32    Nothing said in Batchelor v Federal Commissioner of Taxation (2014) 219 FCR 453 compels any different approach, even though in that case Wigney J described Glennan as a case with “particular and somewhat unusual circumstances” (at [94]). Edmonds and Pagone JJ, however, said at [8]:

tax proceedings, even before the Tribunal, are generally conducted as adversarial with the parties deciding what and how the dispute is to be resolved. Indeed, there are substantial practical and legal limitations upon the Tribunal conducting proceedings other than as the interested parties elect to proceed. A consequence is that the parties, through their legal advisers, make forensic judgments in the conduct of proceedings by which they will be bound on appeal.

Here, it will be recalled, the taxpayer was represented by counsel below.

33    It follows that the “general rule” of the Full Court of this Court in Glennan, supra, applies to the circumstances of this appeal. In that respect I am not satisfied that this matter merits exceptional treatment in the sense described in SZBZJ and NABE. This is not a case where the new point sought to be enlivened under s 768-910 was apparent on the face of the materials before the Tribunal. It did not “clearly arise” from those materials. Rather, this is a case where a potentially relevant provision was missed by the parties, a happenstance not unknown in tax cases. I asked the applicant about this oversight. He blamed his legal representatives. Regrettably, in this context, that is no excuse. It follows that I am not satisfied that the Tribunal erred in law in failing to consider the application of s 768-910, even though both the Commissioner and the applicant had thought that it had (at least in part).

34    The following considerations also support an application of the general rule in Glennan:

(1)    First, it is not open for me to consider the new point as it does not appear to constitute a ground of objection, and for the reasons already given, I have no power to give leave to rely on this new ground. The statutory limitations on what a taxpayer may argue pursuant to s 14ZZK are part of the statutory context in exercising my discretion.

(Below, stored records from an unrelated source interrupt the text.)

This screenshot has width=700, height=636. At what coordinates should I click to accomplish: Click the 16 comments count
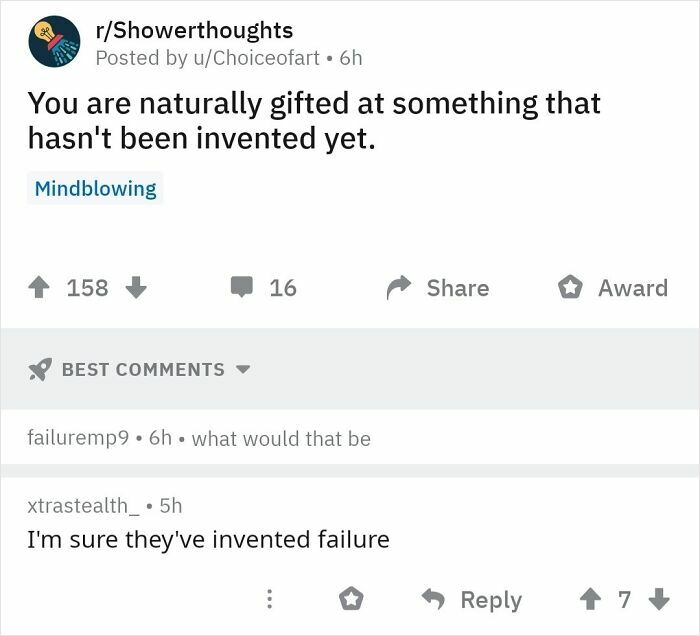[283, 288]
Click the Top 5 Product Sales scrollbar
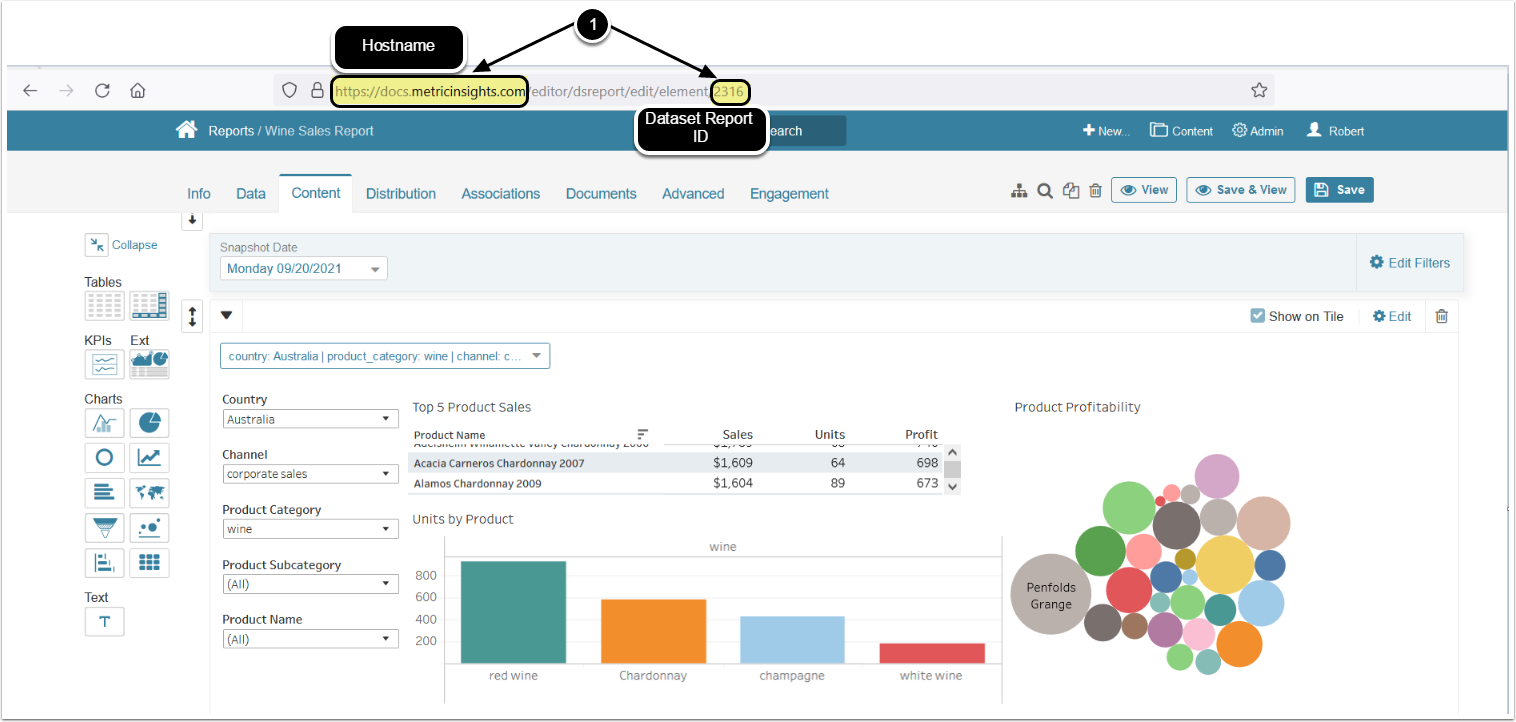Screen dimensions: 1516x722 click(x=952, y=469)
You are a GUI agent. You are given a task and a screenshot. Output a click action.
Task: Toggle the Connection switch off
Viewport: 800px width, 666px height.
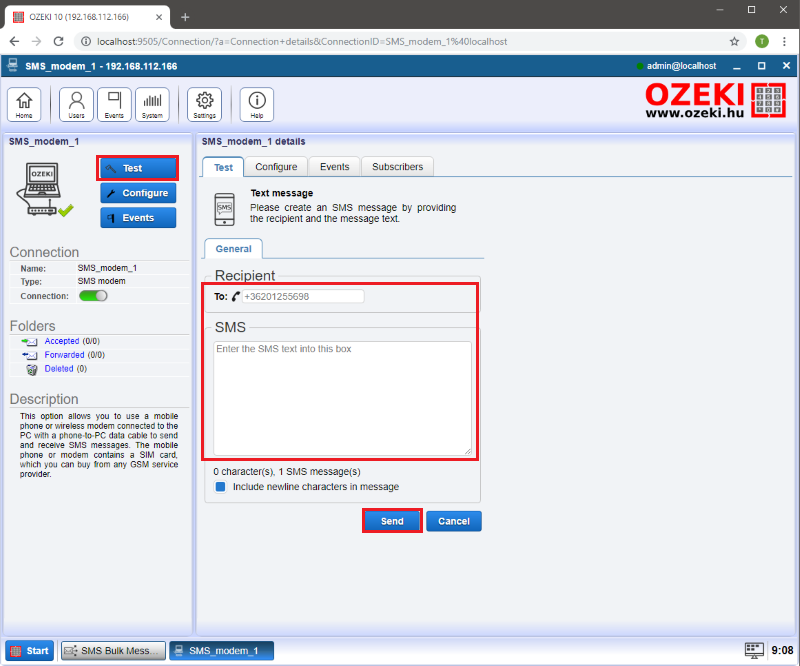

(2)    Secondly, I am not, in any event, persuaded that the new point raises a pure question of law: c.f. Haritos at [80], supra. The issue as to whether the applicant was a “temporary resident”, in the sense that that term is used is 768-910 and as defined by s 995-1, raises a question of mixed fact and law. No finding was made below concerning the applicant’s precise status for the purposes of the Migration Act 1958 (Cth) in the 2009 year other than a reference to him initially obtaining a State/Territory Sponsored Business Owner (Provisional) (Subclass 163) visa and then a permanent visa from February 2009. Whether this rendered the applicant the holder of a “temporary visa” who is not otherwise an “Australian resident” within the meaning of the Social Security Act 1991 (Cth) would need to be determined. It might require the production of further evidence.

35    If I am wrong in reaching this conclusion, I should record that I would have otherwise remitted this matter on the limited basis suggested by the Commissioner. There is no doubt in my mind that the applicant was seeking to re-litigate his claims concerning his arrangement with Mr Tang. Those claims have been rejected already by the Tribunal based upon the evidence before it. The claim should not be re-litigated.

36    The appeal is dismissed with costs.

I certify that the preceding thirty-six (36) numbered paragraphs are a true copy of the Reasons for Judgment herein of the Honourable Justice Steward.